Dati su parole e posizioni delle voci
__________________________________________________
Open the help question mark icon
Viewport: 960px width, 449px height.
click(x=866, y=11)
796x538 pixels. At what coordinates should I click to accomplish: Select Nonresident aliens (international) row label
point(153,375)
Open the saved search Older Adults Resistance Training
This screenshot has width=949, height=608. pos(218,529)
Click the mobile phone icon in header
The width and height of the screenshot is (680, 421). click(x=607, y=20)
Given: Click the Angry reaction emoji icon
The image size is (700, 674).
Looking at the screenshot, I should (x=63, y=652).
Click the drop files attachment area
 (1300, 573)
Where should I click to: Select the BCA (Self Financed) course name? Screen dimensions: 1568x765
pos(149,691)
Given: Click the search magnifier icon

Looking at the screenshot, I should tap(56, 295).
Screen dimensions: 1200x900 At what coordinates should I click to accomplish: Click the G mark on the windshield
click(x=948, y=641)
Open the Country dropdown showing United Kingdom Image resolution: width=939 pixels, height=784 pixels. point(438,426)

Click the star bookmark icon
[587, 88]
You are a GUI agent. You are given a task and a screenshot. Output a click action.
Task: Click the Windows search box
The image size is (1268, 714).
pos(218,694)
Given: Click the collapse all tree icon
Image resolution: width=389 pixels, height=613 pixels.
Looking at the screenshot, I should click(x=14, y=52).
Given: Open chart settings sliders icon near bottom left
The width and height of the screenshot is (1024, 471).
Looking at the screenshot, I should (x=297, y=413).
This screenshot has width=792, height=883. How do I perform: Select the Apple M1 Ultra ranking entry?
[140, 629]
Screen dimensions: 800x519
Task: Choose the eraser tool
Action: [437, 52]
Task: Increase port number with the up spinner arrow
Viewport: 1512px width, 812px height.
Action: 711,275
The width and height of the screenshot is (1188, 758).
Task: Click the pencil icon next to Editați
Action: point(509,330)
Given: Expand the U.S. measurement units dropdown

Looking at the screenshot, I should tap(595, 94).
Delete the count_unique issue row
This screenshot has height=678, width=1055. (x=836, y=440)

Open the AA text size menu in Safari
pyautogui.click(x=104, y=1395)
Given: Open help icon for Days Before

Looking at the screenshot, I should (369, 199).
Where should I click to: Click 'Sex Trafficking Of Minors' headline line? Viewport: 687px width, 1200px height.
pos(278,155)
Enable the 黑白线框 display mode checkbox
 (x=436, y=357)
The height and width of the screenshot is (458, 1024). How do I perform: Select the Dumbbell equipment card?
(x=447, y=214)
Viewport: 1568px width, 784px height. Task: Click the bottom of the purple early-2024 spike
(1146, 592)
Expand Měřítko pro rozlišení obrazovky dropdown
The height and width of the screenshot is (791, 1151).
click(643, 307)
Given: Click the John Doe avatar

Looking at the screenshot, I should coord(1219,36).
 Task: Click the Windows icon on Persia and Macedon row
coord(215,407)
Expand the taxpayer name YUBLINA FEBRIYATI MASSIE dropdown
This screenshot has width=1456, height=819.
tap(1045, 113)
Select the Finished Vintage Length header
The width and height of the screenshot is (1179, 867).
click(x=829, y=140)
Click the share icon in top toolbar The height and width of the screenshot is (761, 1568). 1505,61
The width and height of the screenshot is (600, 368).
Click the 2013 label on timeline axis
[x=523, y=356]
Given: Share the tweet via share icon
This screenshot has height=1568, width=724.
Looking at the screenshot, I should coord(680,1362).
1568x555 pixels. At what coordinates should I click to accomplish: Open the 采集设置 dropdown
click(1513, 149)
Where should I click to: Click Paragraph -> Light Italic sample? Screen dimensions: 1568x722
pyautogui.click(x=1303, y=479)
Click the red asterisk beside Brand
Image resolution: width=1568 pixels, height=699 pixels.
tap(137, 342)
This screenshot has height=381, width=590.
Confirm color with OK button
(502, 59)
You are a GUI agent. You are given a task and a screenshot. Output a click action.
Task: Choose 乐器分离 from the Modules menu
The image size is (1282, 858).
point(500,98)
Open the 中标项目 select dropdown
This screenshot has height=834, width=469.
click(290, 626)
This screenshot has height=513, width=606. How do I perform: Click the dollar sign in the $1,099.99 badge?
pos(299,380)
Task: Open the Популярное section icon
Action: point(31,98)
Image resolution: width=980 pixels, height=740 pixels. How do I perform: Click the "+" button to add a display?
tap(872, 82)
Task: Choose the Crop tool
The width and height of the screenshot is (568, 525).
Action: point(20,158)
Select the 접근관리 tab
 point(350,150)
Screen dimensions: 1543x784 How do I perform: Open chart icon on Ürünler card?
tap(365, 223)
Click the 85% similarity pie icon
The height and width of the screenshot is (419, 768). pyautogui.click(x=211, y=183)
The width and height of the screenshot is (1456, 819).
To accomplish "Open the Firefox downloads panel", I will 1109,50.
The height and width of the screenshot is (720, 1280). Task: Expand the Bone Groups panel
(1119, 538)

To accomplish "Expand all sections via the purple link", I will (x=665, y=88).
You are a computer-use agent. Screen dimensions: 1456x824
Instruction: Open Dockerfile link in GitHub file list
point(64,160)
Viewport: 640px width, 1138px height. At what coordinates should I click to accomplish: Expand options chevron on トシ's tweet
__________________________________________________
> [COSA SI CHIEDE]:
Ricopia senza modifiche le righe dei record comprese tra quella che contiene "Given: Expand the" e quella che contiene "click(x=829, y=140)", entrambe incluse.

> [RISULTATO DEL COMPITO]:
Given: Expand the U.S. measurement units dropdown

Looking at the screenshot, I should tap(595, 94).
Delete the count_unique issue row
This screenshot has height=678, width=1055. (x=836, y=440)

Open the AA text size menu in Safari
pyautogui.click(x=104, y=1395)
Given: Open help icon for Days Before

Looking at the screenshot, I should (369, 199).
Where should I click to: Click 'Sex Trafficking Of Minors' headline line? Viewport: 687px width, 1200px height.
pos(278,155)
Enable the 黑白线框 display mode checkbox
 (x=436, y=357)
The height and width of the screenshot is (458, 1024). How do I perform: Select the Dumbbell equipment card?
(x=447, y=214)
Viewport: 1568px width, 784px height. Task: Click the bottom of the purple early-2024 spike
(1146, 592)
Expand Měřítko pro rozlišení obrazovky dropdown
The height and width of the screenshot is (791, 1151).
click(643, 307)
Given: Click the John Doe avatar

Looking at the screenshot, I should coord(1219,36).
 Task: Click the Windows icon on Persia and Macedon row
coord(215,407)
Expand the taxpayer name YUBLINA FEBRIYATI MASSIE dropdown
This screenshot has width=1456, height=819.
tap(1045, 113)
Select the Finished Vintage Length header
The width and height of the screenshot is (1179, 867).
click(x=829, y=140)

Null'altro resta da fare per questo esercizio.